National Review (Robert Rector) in 1999: * These facts are gleaned from the government's own surveys of the living conditions of the poor... Forty-one percent of the poor actually own their own homes, typically a three-bedroom house with one-and-one-half baths... About 70 percent of poor households own a car or truck, and more than a quarter own two or more cars. Two-thirds of the poor have Air Conditioning, and a similar number have microwaves. Nearly half of all poor households own two or more color television (TV) sets. Almost three-quarters of the poor now have VCR-s.*
David Henderson in Red Herring - The third reason the line between those getting richer and poorer becomes blurred is the incredible Income Mobility that the United States enjoys. Today, people in the lowest-fifth income bracket are likely to be in a higher one in a few years. Imagine you could take a picture of everyone in the lowest quintile; nine years later, you take another picture of that quintile. How many people would be in both?
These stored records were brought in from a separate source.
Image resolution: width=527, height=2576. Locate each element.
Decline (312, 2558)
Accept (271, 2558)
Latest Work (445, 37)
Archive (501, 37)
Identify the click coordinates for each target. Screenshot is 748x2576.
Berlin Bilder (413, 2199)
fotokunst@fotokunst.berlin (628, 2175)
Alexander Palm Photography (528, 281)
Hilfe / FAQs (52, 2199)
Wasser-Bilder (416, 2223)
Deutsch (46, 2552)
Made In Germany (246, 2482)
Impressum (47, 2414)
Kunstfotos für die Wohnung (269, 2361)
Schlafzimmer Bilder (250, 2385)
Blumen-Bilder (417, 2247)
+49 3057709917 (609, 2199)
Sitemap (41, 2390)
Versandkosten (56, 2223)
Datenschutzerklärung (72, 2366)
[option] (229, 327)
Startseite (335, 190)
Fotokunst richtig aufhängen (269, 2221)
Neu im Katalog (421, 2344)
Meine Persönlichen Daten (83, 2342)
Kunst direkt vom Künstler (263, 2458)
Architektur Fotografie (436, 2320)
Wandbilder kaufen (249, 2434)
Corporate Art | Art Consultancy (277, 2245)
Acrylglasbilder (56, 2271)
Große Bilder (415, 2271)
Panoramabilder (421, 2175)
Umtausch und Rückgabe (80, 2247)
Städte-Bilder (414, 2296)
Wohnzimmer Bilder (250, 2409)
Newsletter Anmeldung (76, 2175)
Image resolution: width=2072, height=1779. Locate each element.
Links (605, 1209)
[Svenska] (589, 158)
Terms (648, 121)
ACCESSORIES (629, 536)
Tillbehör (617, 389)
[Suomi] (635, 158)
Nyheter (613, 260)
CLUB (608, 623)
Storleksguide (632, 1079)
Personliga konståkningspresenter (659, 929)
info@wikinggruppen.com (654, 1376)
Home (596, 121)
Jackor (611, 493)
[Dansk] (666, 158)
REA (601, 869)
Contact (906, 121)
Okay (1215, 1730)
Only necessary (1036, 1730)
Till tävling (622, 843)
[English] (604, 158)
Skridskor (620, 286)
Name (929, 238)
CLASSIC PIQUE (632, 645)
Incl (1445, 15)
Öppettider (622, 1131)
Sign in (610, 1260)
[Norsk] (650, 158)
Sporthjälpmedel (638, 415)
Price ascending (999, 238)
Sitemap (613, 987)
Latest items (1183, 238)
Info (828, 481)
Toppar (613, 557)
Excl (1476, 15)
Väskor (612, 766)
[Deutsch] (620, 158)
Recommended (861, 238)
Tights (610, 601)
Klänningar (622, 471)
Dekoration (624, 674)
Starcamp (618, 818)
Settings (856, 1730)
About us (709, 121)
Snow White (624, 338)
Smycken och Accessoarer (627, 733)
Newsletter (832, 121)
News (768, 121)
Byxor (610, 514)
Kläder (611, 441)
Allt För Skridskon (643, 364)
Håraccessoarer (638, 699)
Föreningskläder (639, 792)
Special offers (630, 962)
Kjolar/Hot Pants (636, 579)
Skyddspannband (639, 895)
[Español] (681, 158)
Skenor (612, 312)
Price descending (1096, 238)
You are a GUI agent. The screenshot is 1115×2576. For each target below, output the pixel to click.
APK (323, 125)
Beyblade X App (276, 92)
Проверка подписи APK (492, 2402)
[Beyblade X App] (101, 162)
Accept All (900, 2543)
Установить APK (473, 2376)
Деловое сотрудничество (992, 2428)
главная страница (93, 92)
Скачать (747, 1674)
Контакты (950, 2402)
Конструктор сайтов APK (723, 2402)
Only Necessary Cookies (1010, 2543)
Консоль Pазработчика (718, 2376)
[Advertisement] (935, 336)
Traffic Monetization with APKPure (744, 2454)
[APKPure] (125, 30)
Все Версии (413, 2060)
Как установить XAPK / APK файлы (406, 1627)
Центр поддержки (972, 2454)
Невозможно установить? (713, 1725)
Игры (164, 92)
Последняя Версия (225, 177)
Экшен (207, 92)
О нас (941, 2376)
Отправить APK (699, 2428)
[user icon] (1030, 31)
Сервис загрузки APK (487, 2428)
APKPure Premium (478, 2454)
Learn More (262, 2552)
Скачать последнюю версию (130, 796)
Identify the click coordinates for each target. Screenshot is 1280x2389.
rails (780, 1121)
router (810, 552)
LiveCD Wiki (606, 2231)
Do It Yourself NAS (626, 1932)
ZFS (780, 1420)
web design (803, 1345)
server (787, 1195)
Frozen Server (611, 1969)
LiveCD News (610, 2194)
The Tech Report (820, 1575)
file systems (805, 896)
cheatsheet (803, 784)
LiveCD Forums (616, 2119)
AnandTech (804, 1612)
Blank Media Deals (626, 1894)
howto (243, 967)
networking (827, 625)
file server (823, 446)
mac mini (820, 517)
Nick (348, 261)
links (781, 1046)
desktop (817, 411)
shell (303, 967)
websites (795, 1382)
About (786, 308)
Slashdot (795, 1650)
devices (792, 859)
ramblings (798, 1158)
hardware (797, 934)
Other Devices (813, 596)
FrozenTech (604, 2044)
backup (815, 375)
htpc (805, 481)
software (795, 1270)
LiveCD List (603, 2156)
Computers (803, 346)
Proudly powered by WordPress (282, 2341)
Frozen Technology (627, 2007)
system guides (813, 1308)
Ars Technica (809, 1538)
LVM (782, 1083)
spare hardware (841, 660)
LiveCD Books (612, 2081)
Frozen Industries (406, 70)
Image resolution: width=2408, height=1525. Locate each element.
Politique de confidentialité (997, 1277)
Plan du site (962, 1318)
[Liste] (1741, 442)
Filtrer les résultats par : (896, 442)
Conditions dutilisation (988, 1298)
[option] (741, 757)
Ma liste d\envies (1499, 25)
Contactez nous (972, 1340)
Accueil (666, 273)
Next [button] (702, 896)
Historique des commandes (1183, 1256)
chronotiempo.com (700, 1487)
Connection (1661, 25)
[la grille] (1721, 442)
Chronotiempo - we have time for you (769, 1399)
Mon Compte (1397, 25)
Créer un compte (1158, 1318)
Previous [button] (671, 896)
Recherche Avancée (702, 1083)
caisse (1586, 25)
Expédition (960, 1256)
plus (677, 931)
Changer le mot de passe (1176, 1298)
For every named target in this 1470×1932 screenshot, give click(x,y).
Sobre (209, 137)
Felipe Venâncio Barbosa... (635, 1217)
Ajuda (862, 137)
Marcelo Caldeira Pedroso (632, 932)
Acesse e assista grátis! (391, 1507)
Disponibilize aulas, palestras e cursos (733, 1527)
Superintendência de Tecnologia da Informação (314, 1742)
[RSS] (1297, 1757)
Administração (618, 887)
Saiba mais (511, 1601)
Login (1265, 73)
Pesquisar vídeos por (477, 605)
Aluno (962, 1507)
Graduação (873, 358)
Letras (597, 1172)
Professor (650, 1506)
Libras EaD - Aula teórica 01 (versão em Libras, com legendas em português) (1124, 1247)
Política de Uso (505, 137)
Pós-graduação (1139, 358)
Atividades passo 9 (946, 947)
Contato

Surprisingly few.
- the APA said families with a female head of household had a poverty rate of 29.9% in 1998 and comprised the majority of poor families (U.S. Census Bureau, 1999)
The official poverty measure is of little help to policymakers and researchers who seek to understand poverty, to track policy effects on poverty, and to develop policies to alleviate it, argues Robert T Michael, a faculty affiliate with the Joint Center for Poverty Research and Dean of the Harris Graduate School of Public Policy Studies at the University of Chicago.
Gregg Easterbrook on One Nation Underprivileged (ISBN:0195101685 ) by Mark Robert Rank. Also, [this](http://magazine.wustl.edu/Spring02/Mark Rank.html) profile says that 58 percent of Americans will experience at least one year of poverty between the ages of 20 and 75. In addition, two-thirds of adults will receive a Means Tested welfare program, such as Food Stamps or Supplemental Security Income, by the time they reach age 65. They also found that most people encountering poverty or the use of welfare do so over fairly short intervals: typically, one or two years. Hmm, does this support the Income Mobility theory, and raise the issue of whether programs really make the difference vs just the passage of time? According to Rank's research, only 1 out of 4 welfare recipients had parents who also used welfare. Hmm, doesn't that contradict the previous point about 58% ending up on welfare for at least a while?